__DATA EXTRACT__

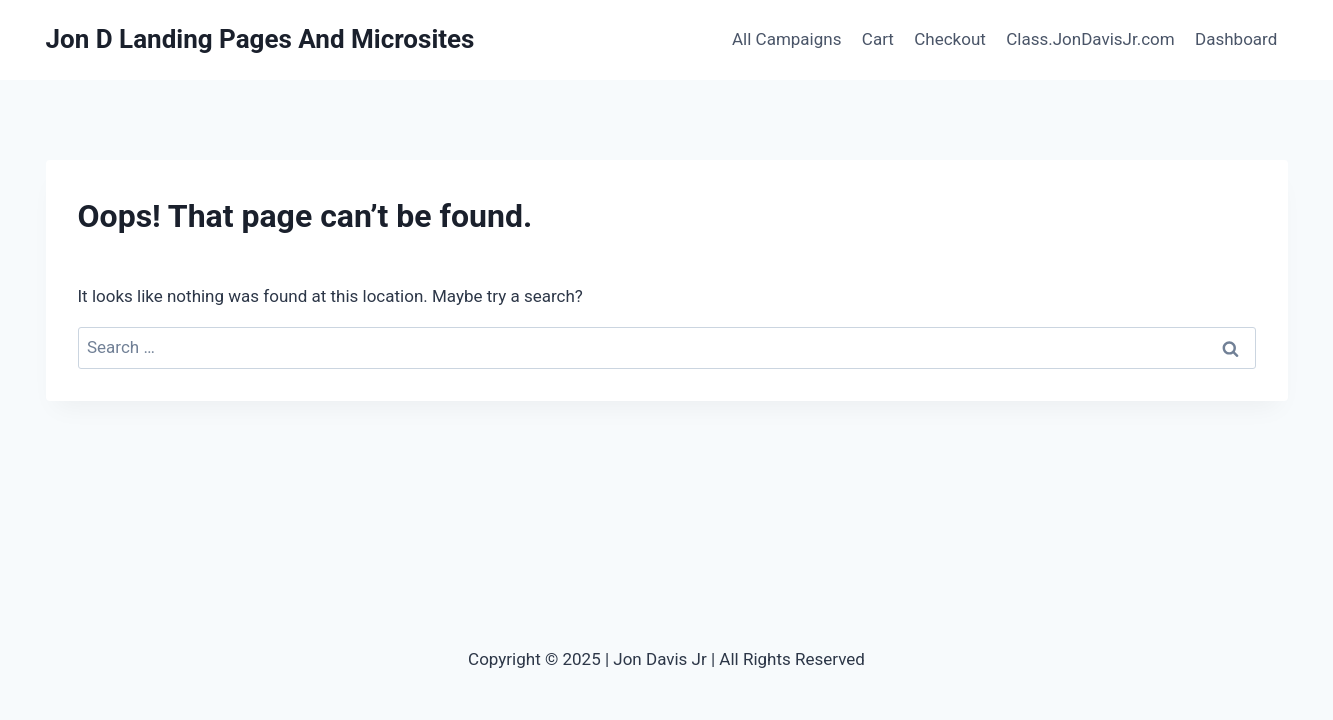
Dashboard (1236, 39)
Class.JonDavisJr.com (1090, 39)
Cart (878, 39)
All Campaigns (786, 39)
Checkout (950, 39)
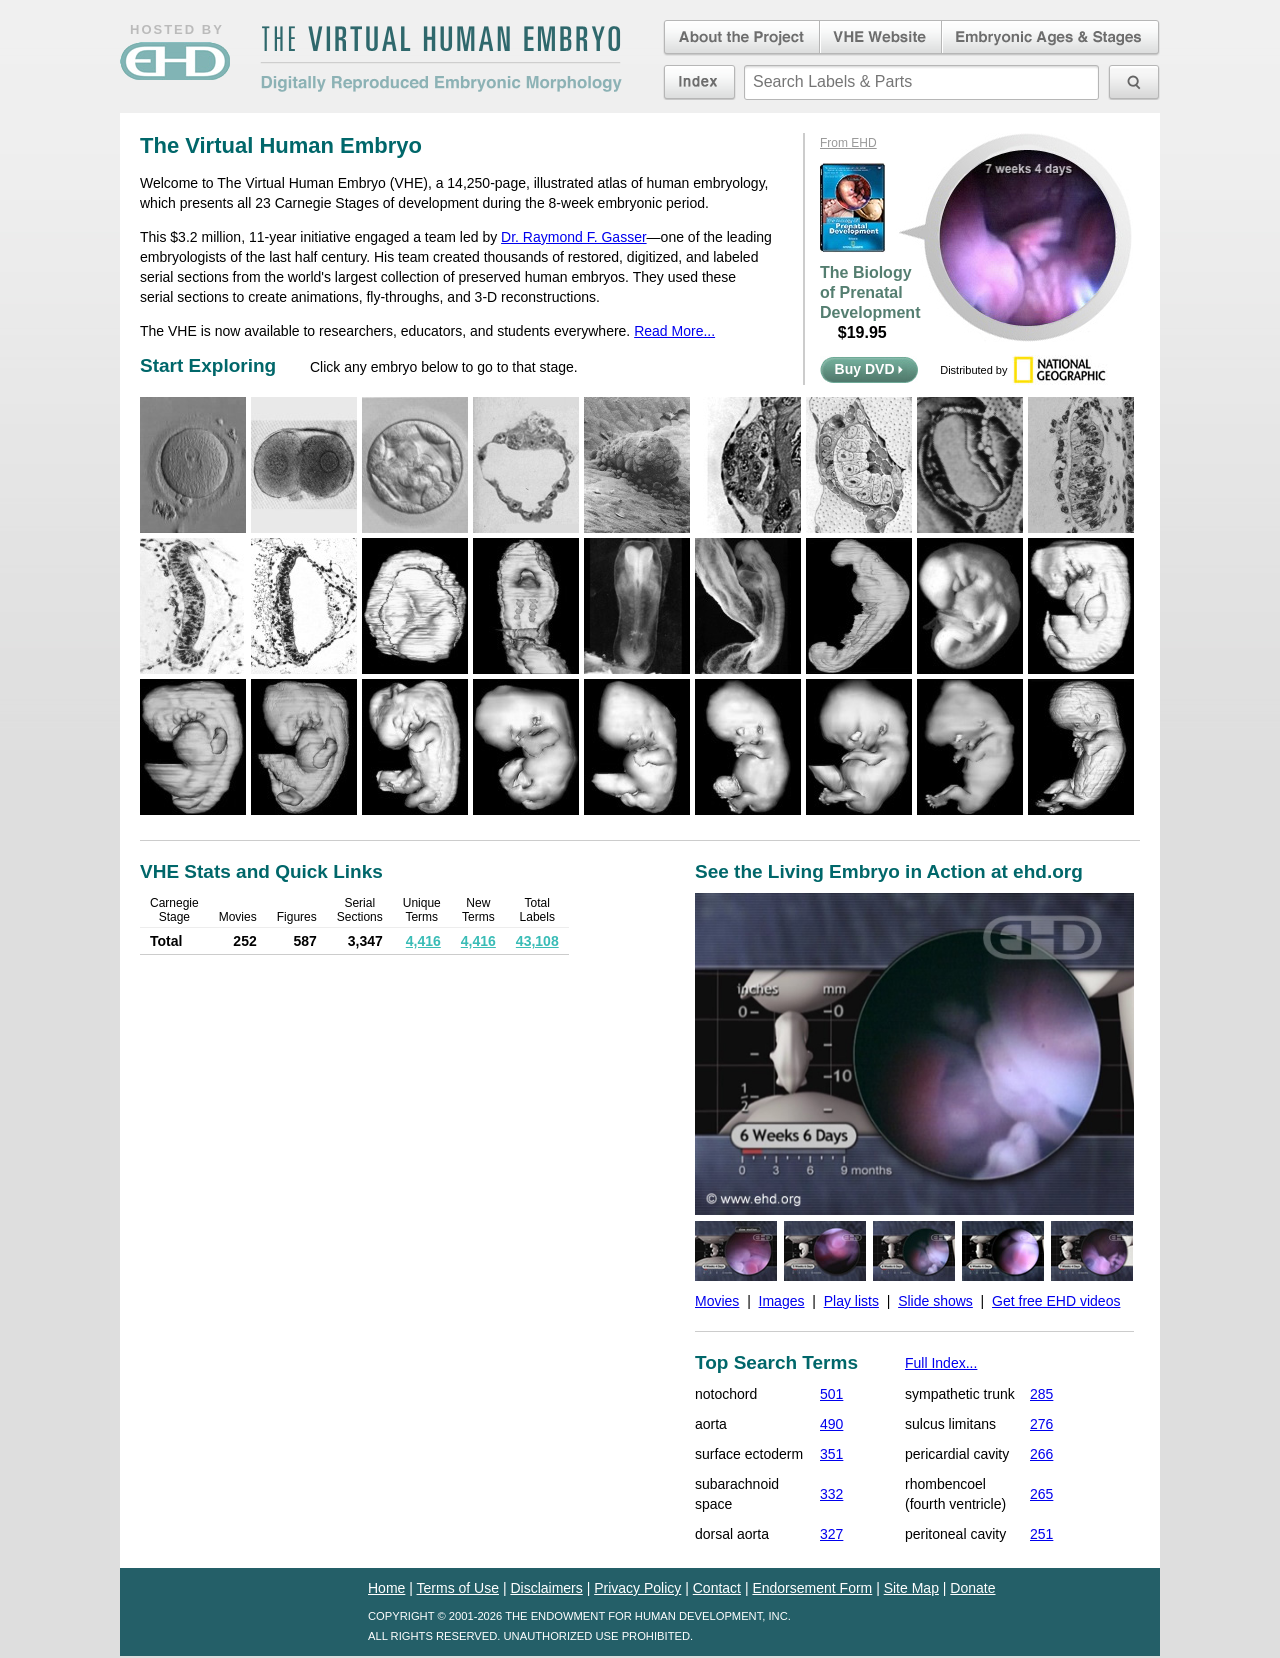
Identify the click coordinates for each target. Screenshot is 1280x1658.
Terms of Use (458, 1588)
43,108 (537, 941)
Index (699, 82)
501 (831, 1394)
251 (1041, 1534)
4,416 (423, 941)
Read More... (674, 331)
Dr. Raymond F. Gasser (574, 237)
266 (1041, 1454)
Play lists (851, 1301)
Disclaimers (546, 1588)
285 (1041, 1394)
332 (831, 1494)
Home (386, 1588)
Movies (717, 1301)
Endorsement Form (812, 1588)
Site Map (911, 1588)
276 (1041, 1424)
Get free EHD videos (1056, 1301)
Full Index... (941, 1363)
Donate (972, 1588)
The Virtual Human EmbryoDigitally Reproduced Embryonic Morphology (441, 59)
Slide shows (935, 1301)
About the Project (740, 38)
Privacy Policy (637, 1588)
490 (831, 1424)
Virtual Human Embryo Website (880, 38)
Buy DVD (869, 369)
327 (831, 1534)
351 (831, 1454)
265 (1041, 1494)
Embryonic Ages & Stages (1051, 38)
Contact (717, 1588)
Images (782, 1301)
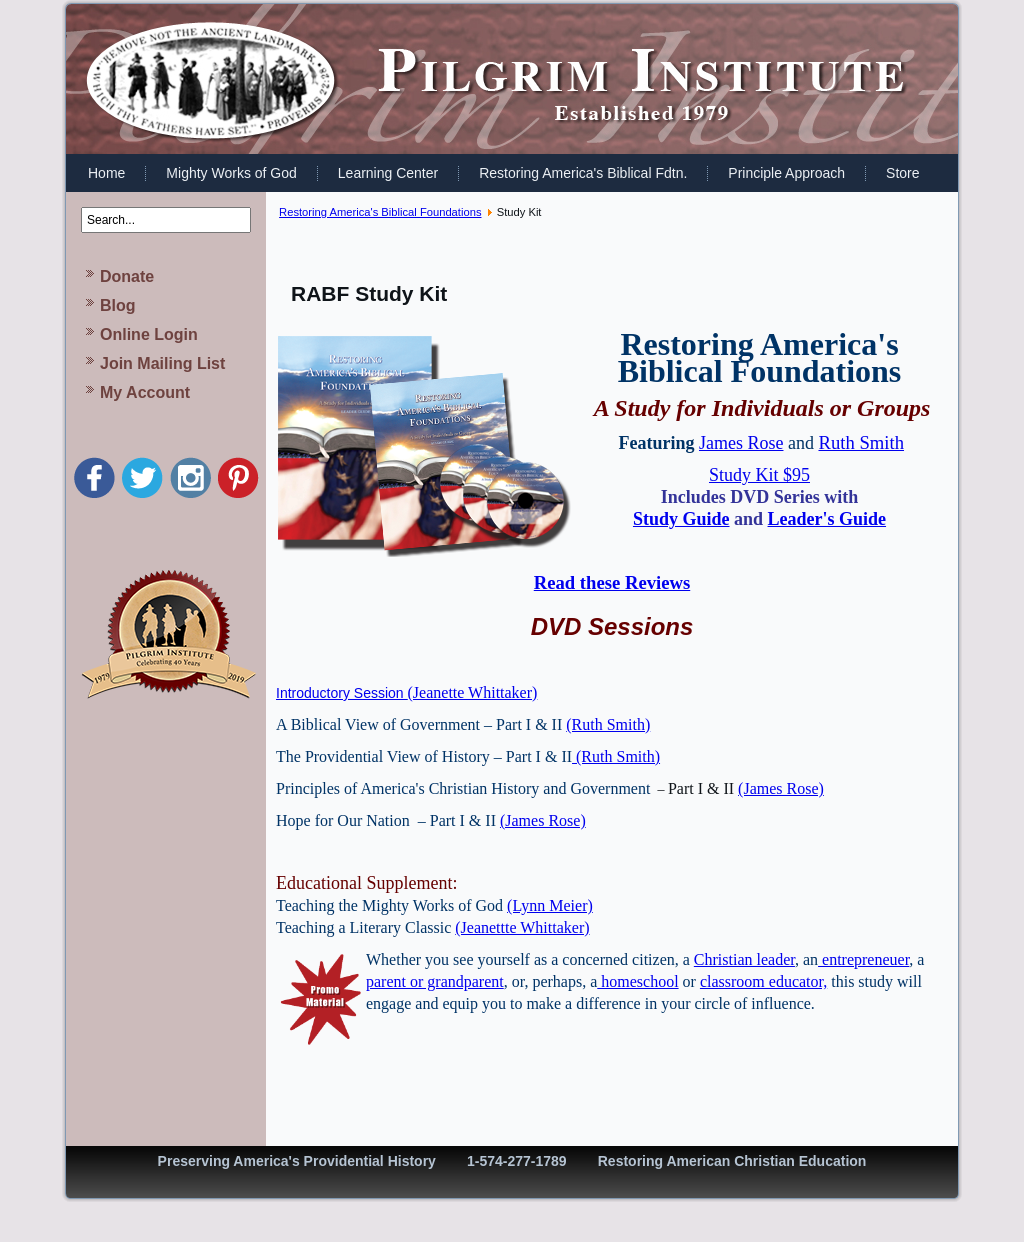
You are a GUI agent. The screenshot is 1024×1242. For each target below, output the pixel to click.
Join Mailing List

__EXERCISE INSTRUCTIONS__
Reproduce all of the material above, requests included, and shift every coordinate in the answers by -10. Leave the pictures out of your answer.

__FULL ANSWER__
Dashboard (1226, 29)
Class.JonDavisJr.com (1080, 29)
Cart (868, 29)
All Campaigns (776, 29)
Checkout (940, 29)
Identify the click coordinates for each target. Screenshot is 1280x1658.
Terms of Use (448, 1578)
43,108 (527, 931)
Index (689, 72)
501 (821, 1384)
251 (1031, 1524)
4,416 (413, 931)
Read More... (664, 321)
Dr. Raymond F. Gasser (564, 227)
266 (1031, 1444)
Play lists (841, 1291)
Disclaimers (536, 1578)
285 (1031, 1384)
332 (821, 1484)
Home (376, 1578)
Movies (707, 1291)
Endorsement Form (802, 1578)
Site Map (901, 1578)
276 (1031, 1414)
Get free EHD videos (1046, 1291)
Full Index... (931, 1353)
Donate (962, 1578)
The Virtual Human EmbryoDigitally Reproduced Embryonic Morphology (431, 49)
Slide shows (925, 1291)
About the Project (730, 28)
Privacy Policy (627, 1578)
490 (821, 1414)
Virtual Human Embryo Website (870, 28)
Buy DVD (859, 359)
327 (821, 1524)
351 (821, 1444)
265 (1031, 1484)
Embryonic Ages & Stages (1041, 28)
Contact (707, 1578)
Images (772, 1291)
You are a GUI agent. The screenshot is 1024×1242. For each target below, output the pixel to click.
Join Mailing List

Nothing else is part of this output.